International Journal of Thermofluids (Jan 2025)
Numerical computation of PDE formed characterizing thermal rheology of Cu/Al2O3/TiO2 ternary nanoparticles flow between coaxial cylinders
Abstract
This study discussed the thermal performance of magnetohydrodynamic convective flow carrying ternary nanoparticles. The movement of ternary hybrid nanofluids along an ambient porous surface between dual coaxial cylinders is modeled considering laminar flow, considering uniform permeability and an applied magnetic field. As no article discussed the application of ternary nanofluid in Coaxial Cylinder. The quadratic thermal effects in the flow of electrically conducting fluid containing ternary nanoparticles between coaxial porous cylinders have diverse applications, spanning from industrial processes improvement to advancements in environmental engineering, nanofluidic devices, biomedical engineering, enhanced oil recovery, advanced cooling technologies, electro fluidic systems, and heat exchanger design.

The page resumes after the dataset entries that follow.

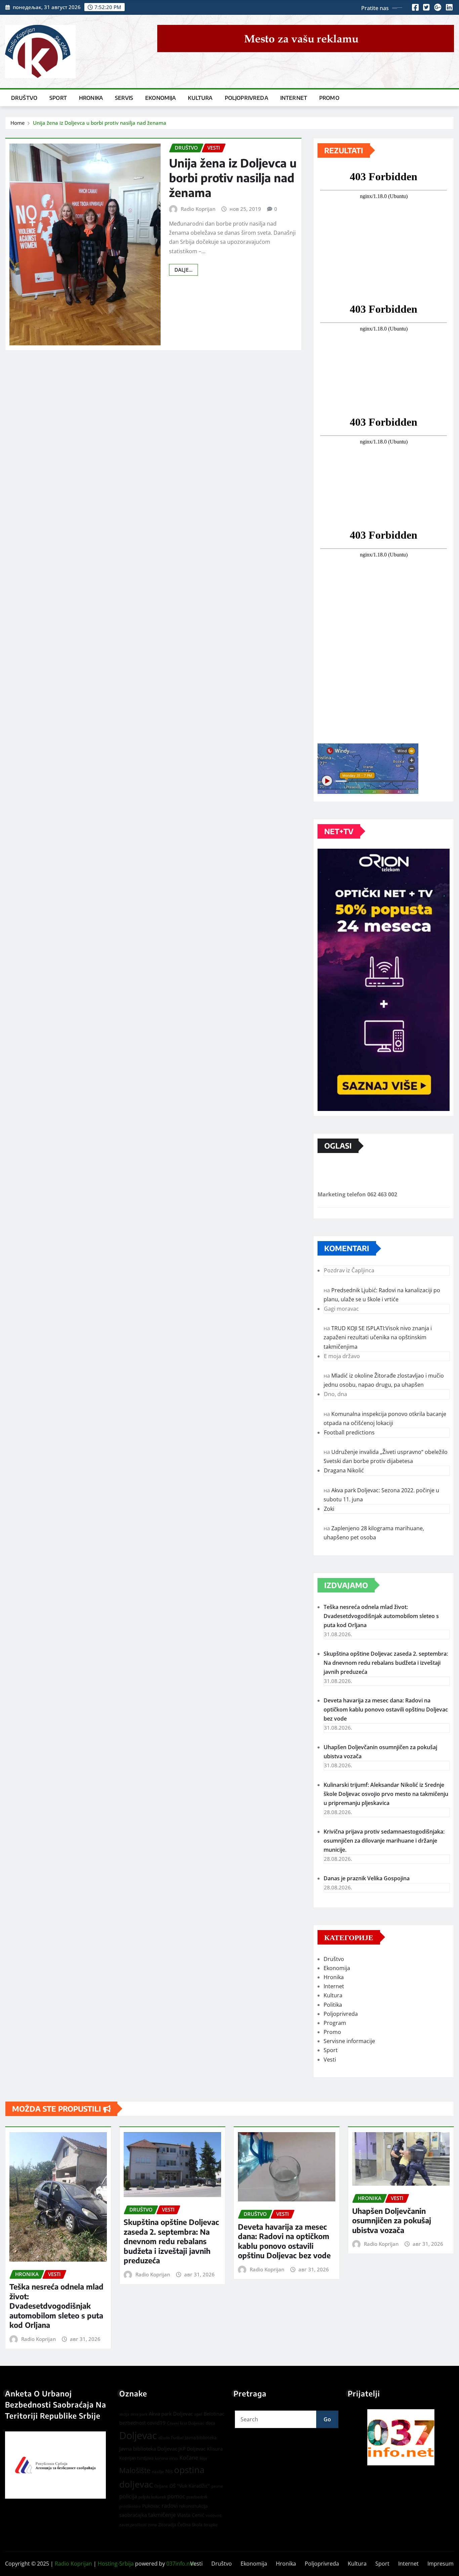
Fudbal (177, 2437)
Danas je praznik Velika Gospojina (367, 1878)
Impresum (440, 2563)
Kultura (200, 97)
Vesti (330, 2059)
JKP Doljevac (192, 2449)
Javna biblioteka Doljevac (148, 2448)
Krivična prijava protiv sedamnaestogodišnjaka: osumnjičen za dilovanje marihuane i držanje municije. (384, 1840)
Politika (333, 2004)
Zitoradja (167, 2525)
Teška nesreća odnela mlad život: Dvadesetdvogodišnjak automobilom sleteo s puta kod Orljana (381, 1616)
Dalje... (183, 269)
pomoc (176, 2496)
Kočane (188, 2457)
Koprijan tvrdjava (136, 2458)
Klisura (215, 2449)
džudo (164, 2437)
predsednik (196, 2497)
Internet (293, 97)
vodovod (213, 2515)
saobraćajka (133, 2514)
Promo (329, 97)
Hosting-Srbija (116, 2563)
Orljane (161, 2486)
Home (17, 122)
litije (203, 2458)
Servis (124, 97)
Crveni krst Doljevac (185, 2423)
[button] (401, 2437)
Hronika (91, 97)
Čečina (184, 2525)
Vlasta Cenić (190, 2515)
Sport (58, 97)
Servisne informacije (349, 2041)
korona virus (166, 2458)
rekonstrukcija (193, 2506)
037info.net (180, 2563)
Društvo (24, 97)
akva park (139, 2414)
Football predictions (349, 1432)
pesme (217, 2486)
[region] (401, 2437)
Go (327, 2419)
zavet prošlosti (133, 2525)
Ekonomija (160, 97)
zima (152, 2525)
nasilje (158, 2471)
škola (197, 2525)
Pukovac (151, 2506)
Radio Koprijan (198, 208)
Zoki (329, 1508)
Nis (169, 2471)
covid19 (156, 2422)
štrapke (211, 2525)
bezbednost (132, 2423)
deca (210, 2423)
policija (128, 2496)
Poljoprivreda (246, 97)
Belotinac (214, 2414)
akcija (124, 2414)
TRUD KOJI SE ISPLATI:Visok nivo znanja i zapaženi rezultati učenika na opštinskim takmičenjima (378, 1337)
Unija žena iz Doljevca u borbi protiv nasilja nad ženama (99, 122)
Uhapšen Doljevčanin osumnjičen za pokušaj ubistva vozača (391, 2220)
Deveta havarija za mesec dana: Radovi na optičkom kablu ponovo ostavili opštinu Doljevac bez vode (386, 1709)
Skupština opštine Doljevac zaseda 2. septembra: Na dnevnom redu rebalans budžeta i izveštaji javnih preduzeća (386, 1663)
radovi (170, 2505)
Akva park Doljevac (171, 2413)
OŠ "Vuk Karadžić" (189, 2486)
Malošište (135, 2470)
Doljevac (138, 2435)
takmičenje (162, 2515)
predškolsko (130, 2506)
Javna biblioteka (200, 2437)
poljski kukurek (152, 2497)
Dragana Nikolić (344, 1470)
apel (198, 2414)
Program (335, 2023)
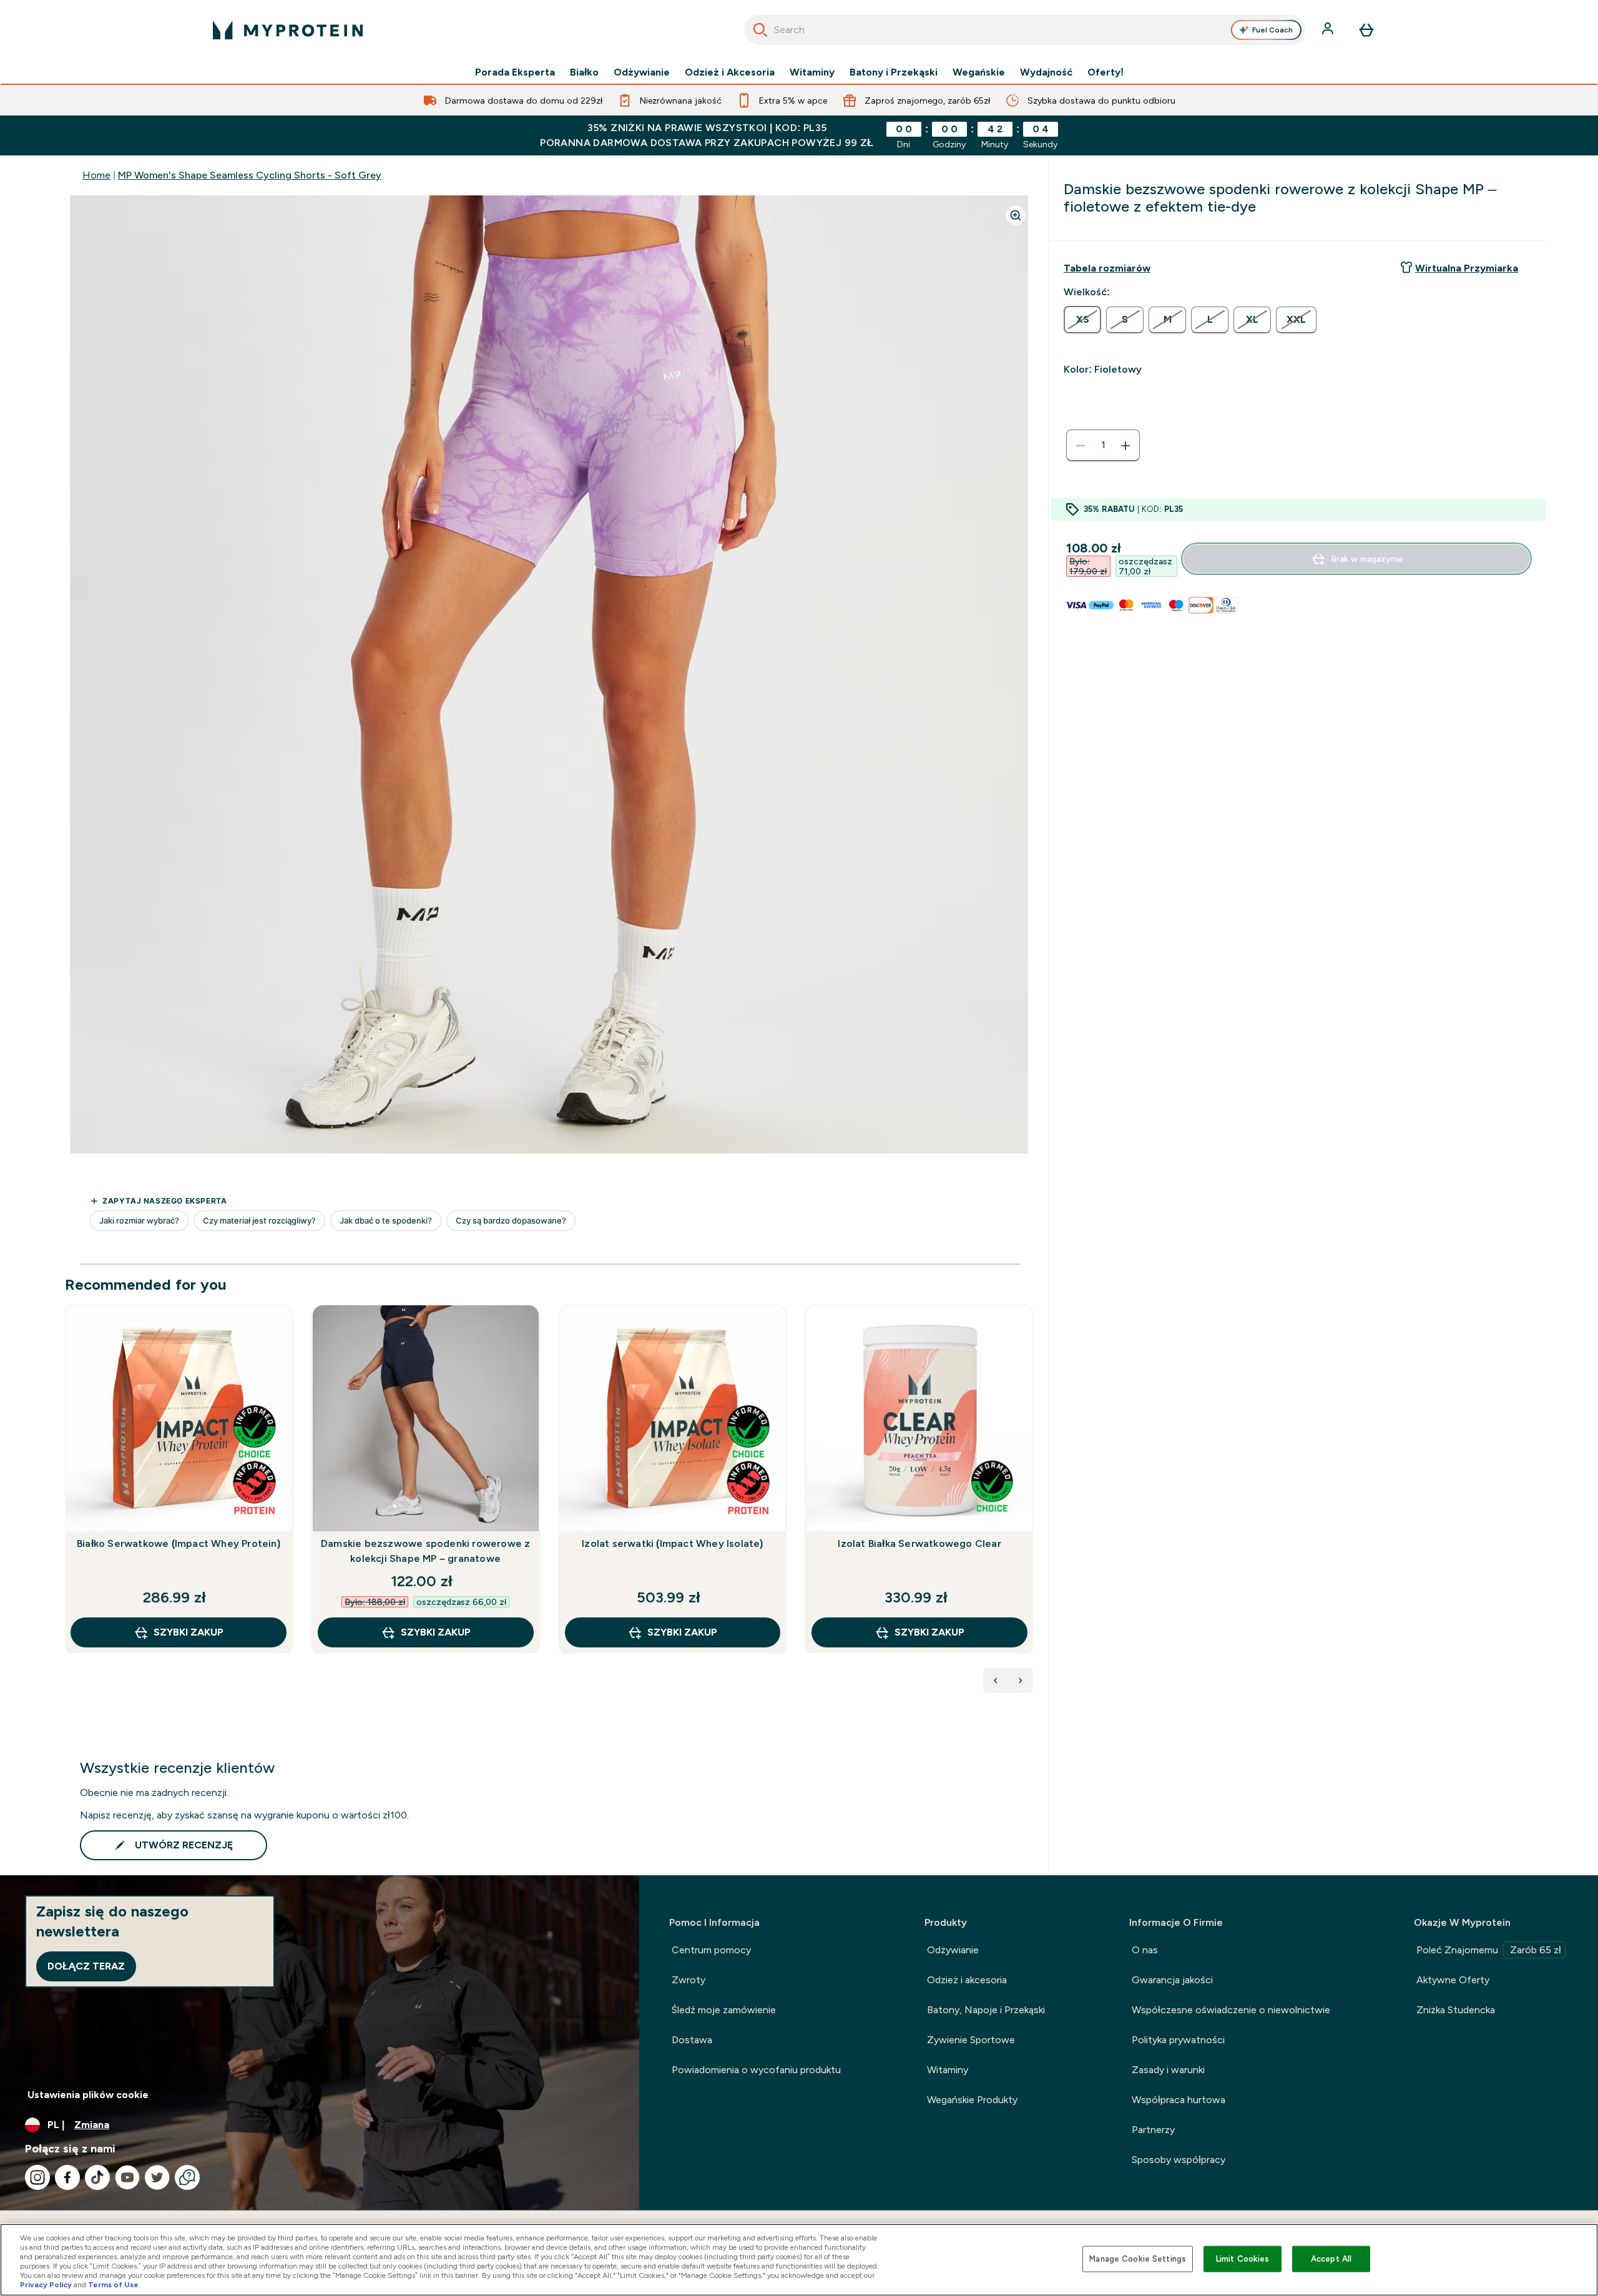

The governing partial differential equations associated with the single-phase simulation of ternary nanoparticles, including morphological effects, are analyzed. The numerical solution using a fourth-order Runge-Kutta method alongside the Shooting technique with MATLAB software is applied to obtain results for parameters such as nanoparticles' volume fraction, permeability, and expanding/contracting factors for velocity profile and temperature profile. Comparison tables are generated for different ternary nanoparticles, illustrating Nusselt number and shear stress. The velocity profile increases with higher permeability numbers and the influence of magnetohydrodynamics. Enhanced thermal performance is observed under normal temperature conditions due to nanoparticle variations. The magnetic field exhibits a contrary influence on flow and temperature. The reduction parameter significantly affects thermal upsurges in the thermal field. A decrease in shear stress occurs for expanding cases, while an increase in the thermal system is evident with rising nanoparticle concentrations. Elevated temperatures are observed with increased thermophoresis variables. Further it is seen temperature profile rises 10 % with the rise in nanoparticle volume fraction and 2 % with the rise in Pr number.